WHAT THIS TASK INVOLVES - Say how many lines in the following entries include "computer", and add nothing else.

PROVIDED RECORDS -
——————
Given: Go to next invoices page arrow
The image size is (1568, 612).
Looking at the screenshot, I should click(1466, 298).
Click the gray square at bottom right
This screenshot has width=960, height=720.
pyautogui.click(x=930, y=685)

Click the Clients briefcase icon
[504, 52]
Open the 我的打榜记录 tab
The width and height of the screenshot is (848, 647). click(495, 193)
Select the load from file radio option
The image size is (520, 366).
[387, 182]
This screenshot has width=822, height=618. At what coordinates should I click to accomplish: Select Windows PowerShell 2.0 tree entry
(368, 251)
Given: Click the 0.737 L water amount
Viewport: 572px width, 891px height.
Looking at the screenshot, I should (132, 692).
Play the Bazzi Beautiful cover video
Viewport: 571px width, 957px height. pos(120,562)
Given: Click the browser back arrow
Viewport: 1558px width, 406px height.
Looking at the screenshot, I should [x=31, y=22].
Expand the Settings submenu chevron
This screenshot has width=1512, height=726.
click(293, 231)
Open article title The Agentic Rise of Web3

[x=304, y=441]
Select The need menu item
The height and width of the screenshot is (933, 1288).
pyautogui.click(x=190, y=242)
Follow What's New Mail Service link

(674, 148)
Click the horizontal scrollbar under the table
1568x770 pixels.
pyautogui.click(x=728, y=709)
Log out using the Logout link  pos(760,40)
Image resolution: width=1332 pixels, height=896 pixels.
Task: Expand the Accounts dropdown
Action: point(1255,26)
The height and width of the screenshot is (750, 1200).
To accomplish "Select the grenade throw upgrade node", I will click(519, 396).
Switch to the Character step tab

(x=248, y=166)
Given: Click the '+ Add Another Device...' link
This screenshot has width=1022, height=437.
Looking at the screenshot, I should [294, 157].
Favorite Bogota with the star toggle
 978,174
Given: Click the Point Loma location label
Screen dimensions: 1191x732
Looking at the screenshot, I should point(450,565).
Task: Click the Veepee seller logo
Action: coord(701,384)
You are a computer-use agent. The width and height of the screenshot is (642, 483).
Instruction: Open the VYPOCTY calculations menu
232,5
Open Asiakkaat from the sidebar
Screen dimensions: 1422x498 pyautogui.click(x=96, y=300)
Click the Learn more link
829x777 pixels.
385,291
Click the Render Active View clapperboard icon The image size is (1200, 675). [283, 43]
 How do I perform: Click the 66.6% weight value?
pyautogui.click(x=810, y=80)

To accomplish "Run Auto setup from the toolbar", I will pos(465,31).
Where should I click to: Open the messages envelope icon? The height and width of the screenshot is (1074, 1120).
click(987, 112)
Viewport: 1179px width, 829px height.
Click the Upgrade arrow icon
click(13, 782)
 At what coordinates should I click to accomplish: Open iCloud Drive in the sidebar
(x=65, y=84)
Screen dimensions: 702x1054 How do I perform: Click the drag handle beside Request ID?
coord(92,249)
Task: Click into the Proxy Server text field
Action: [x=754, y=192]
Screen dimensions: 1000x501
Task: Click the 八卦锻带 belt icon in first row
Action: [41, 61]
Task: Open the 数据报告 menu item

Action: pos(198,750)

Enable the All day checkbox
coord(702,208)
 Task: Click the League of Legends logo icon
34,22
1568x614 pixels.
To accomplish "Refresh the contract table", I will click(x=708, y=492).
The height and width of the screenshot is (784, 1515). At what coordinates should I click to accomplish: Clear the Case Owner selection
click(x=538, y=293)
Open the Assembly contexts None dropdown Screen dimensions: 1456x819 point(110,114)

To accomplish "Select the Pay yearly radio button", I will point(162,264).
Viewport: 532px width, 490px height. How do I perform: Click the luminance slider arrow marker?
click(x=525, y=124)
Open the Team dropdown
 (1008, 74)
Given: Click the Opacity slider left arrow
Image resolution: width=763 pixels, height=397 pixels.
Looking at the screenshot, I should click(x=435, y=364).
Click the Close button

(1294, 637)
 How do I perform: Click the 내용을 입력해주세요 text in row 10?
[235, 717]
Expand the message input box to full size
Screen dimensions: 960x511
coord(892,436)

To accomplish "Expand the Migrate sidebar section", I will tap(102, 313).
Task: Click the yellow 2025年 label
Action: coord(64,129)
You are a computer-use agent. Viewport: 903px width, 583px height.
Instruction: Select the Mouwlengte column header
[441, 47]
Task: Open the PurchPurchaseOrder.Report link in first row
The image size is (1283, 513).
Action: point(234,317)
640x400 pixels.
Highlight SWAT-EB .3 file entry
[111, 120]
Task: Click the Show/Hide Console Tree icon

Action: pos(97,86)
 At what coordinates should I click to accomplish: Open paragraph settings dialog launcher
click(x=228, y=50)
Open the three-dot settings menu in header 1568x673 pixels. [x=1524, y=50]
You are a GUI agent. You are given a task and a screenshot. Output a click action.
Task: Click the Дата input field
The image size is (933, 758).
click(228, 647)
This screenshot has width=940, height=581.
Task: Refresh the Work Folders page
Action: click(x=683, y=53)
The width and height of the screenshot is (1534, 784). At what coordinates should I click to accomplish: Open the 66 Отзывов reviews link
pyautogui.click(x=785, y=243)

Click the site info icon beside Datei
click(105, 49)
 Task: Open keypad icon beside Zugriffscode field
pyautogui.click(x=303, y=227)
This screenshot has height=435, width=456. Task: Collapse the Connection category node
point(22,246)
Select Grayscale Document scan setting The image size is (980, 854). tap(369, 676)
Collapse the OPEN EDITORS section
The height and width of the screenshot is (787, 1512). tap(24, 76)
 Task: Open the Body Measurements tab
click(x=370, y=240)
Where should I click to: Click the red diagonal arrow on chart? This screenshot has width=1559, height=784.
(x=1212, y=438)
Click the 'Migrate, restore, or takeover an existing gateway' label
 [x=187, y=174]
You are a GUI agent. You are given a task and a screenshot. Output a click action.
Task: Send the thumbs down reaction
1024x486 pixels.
——————
TASK ANSWER - 2